A recent Denver Business Journal article about the rapid growth of two Colorado-based companies — Snooze and Larkburger — caught my attention the other day. Not just because Snooze has great breakfast with a cool atmosphere and not because I’m envious of Larkburger for locating in ski areas. It’s because of their methods of expansion — not franchising and promoting a family feel.
I was extremely fortunate early in my career to help Kinko’s expand from a small group of stores to a company with 1,200 locations and 25,000 employees (we didn’t call them that; we were all co-workers). We eschewed franchising, instead adopting a bizarre but exceptionally effective growth model with “partners” rather than franchisees. The owners were literally partners with the founder, which eliminated much of the franchisor-franchisee strife.
In addition, we had a family atmosphere. The tight-knit, cultlike culture at Kinko’s cultivated much socializing, paired numerous couples and created many lifelong friendships. Further, profits were shared throughout the company. This fostered tremendous loyalty and was a key component in our growth.
We grew to a multibillion dollar company in this fashion. However, the story doesn’t end there. Our structure and familylike culture were not only tremendous advantages in the early years but also enormous impediments in the later years.
When the time came for us to roll up all the different partnerships (S-corporations) to ready the company for sale (yes, virtually every business has to transition ownership at some point), it took us years to pull it together.
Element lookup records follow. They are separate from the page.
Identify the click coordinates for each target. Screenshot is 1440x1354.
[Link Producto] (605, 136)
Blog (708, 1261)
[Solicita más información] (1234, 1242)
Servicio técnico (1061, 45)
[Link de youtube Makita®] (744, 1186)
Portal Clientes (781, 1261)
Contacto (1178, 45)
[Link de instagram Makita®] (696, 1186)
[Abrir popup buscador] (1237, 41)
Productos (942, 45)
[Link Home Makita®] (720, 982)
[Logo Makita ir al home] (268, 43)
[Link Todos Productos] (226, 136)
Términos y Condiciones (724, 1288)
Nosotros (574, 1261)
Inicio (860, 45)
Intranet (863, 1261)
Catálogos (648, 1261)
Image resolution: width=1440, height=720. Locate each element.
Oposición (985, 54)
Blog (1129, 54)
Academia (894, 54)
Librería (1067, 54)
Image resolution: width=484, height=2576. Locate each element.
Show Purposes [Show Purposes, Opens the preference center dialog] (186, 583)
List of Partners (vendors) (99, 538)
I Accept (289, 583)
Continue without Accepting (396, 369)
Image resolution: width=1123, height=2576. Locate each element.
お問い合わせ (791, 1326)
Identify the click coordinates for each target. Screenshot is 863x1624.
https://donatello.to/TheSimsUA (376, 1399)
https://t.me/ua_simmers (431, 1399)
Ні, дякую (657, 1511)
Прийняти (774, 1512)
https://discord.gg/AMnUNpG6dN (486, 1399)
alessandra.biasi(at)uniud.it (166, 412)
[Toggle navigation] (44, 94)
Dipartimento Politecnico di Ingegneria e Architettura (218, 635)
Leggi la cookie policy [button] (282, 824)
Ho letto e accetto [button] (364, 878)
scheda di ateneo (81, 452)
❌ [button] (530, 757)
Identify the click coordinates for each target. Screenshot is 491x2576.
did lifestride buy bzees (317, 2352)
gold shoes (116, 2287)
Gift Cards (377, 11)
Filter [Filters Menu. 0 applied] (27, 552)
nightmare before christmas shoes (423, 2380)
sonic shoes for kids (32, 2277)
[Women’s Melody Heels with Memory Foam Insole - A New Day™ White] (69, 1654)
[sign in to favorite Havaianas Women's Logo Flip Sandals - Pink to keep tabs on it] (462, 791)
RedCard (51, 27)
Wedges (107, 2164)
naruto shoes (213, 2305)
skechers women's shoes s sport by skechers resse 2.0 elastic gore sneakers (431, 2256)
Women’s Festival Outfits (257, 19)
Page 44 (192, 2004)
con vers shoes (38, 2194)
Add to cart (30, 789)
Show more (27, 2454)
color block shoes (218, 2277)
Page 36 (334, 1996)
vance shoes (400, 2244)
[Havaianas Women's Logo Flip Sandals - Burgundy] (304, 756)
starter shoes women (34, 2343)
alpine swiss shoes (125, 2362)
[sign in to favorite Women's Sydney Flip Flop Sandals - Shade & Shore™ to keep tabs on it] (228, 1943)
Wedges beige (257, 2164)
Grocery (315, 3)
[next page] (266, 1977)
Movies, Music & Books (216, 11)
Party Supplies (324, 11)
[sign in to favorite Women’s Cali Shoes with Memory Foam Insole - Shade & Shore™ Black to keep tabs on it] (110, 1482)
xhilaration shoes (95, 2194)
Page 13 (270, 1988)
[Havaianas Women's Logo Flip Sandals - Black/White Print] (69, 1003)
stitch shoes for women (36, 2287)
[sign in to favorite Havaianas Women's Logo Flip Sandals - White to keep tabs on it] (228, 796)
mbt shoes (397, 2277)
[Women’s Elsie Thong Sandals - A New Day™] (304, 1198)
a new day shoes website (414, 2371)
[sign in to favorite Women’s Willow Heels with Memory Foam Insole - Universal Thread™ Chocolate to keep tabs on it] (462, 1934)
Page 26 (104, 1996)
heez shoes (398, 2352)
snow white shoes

However, from my perspective, the transition from family to team was the most difficult. Tight-knit families put up with dysfunctional behavior. Teams don’t. Families place bloodline ahead of performance. Teams don’t. Family members are often rewarded uniformly. Teams reward their stars more than their average or poor performers. Families often overlook faults and, in fact, foster them by avoiding conflict. Effective teams don’t.
It’s unlikely that you’re going to look for a better brother or sister. “Hey bro, now that we’re older, you’re not quite the brother I need to get to the next level” would be a pretty difficult conversation. Yet that discussion must take place for a team (that is, a company) to continue growing.
My experience is that family-oriented companies can often make great progress in the start-up or early growth phases. However, family behavior eventually becomes a significant impediment.
I’ve seen family businesses flourish, but I’ve also witnessed families ripped apart partially because they’re in business together. I’ve also observed many family businesses compromise on the service they provide, the rate they grow and the ultimate value (such as sale price) of the business.
I’m sure many family business owners read ColoradoBiz. My counsel to you? Do what makes your heart sing, but realize that if you choose family over team, you’ll eventually limit your results. Make it a rational decision, not a default problem.
One day at lunch, years after we left Kinko’s, I asked founder Paul Orfalea if he would do it the same way if he had to do it over again. He struggled with the answer and reversed course several times.
Plan for success, in whatever way you define it, and build a culture and business model that will take you to the finish line. However, if you’re going to grow “big,” be prepared for some family squabbles.